[[ Entries supplied open ]]

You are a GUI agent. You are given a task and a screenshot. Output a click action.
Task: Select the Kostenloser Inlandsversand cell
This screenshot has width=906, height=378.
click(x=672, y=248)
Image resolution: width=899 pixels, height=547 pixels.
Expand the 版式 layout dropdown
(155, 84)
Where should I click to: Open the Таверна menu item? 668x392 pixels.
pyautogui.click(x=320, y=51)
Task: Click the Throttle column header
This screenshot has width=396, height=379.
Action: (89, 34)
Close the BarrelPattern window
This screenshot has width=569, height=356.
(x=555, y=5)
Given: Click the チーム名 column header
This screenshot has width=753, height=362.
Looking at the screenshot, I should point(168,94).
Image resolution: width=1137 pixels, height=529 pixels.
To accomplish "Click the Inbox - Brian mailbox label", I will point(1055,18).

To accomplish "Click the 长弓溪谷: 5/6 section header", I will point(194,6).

[[ Entries supplied closed ]]
[[ Entries supplied open ]]

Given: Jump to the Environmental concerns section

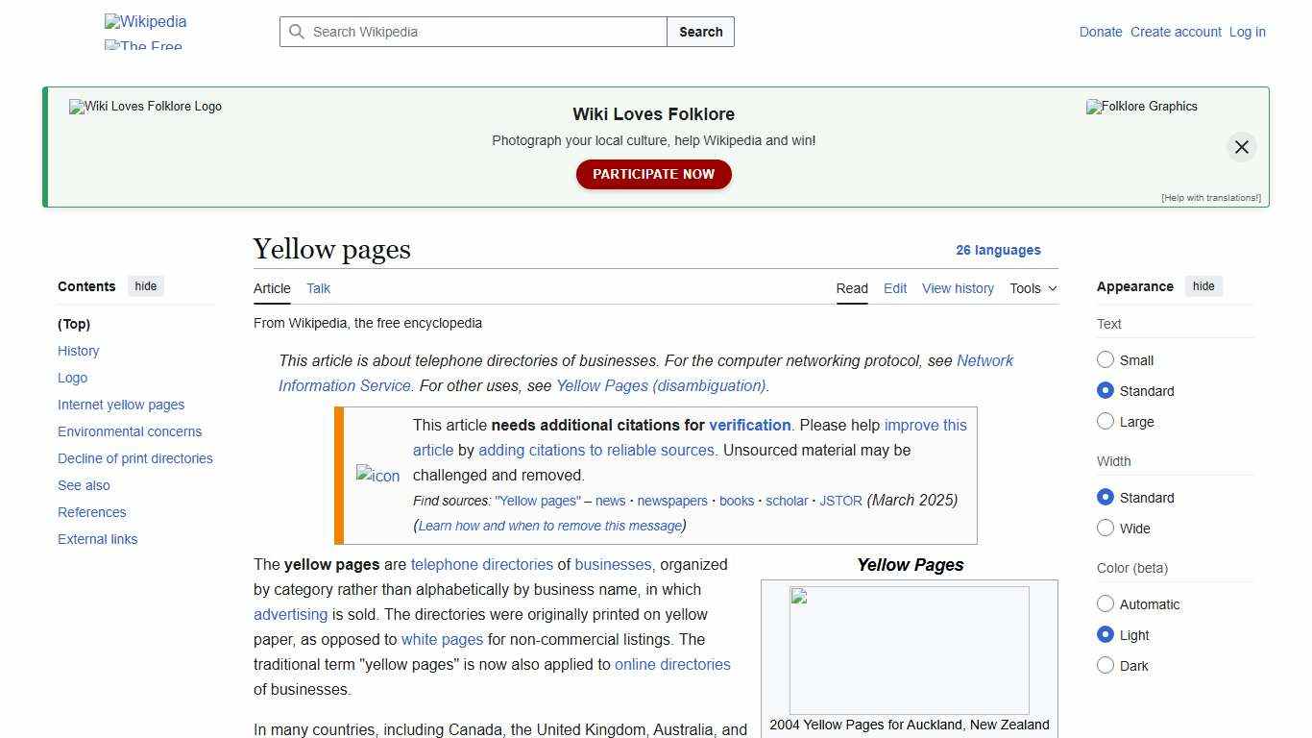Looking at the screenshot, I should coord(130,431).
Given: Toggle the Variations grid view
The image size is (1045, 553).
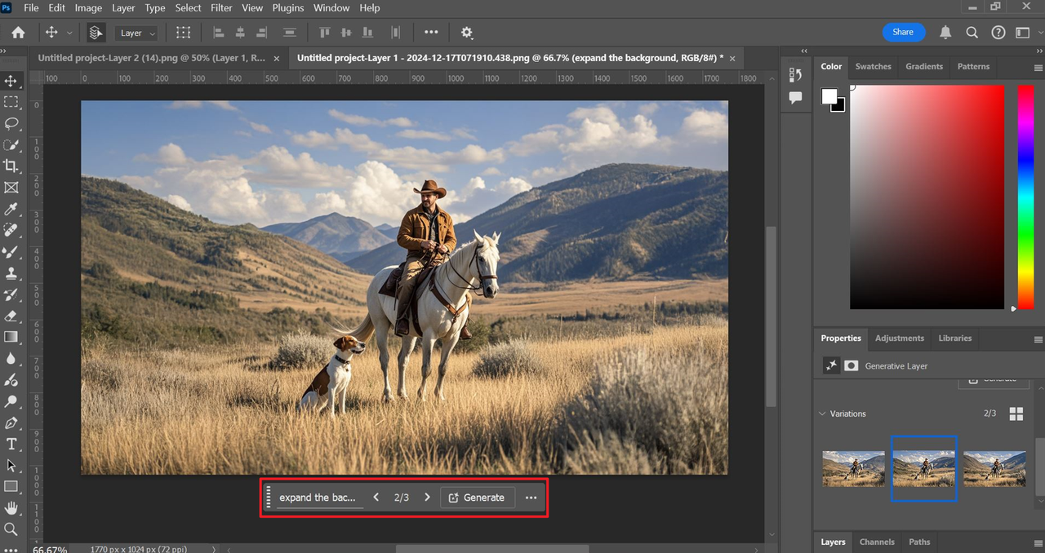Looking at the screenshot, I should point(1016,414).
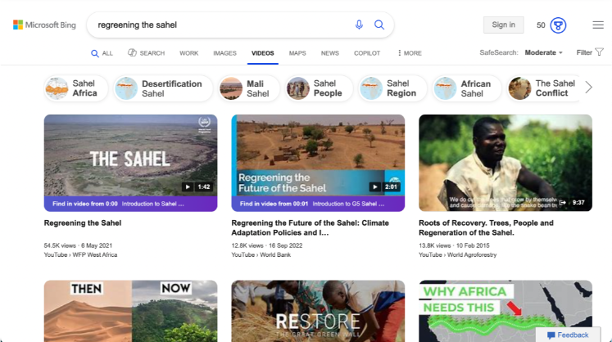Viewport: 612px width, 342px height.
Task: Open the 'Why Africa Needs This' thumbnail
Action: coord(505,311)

[[ Entries supplied closed ]]
[[ Entries supplied open ]]

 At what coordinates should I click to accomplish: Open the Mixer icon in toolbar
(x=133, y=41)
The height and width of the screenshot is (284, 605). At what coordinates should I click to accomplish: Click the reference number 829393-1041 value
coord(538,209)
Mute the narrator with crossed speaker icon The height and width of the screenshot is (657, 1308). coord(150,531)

[[ Entries supplied closed ]]

Try it
Looking through the listing above, state how many of its lines contain the string "header". Write only the number.

Written solution
3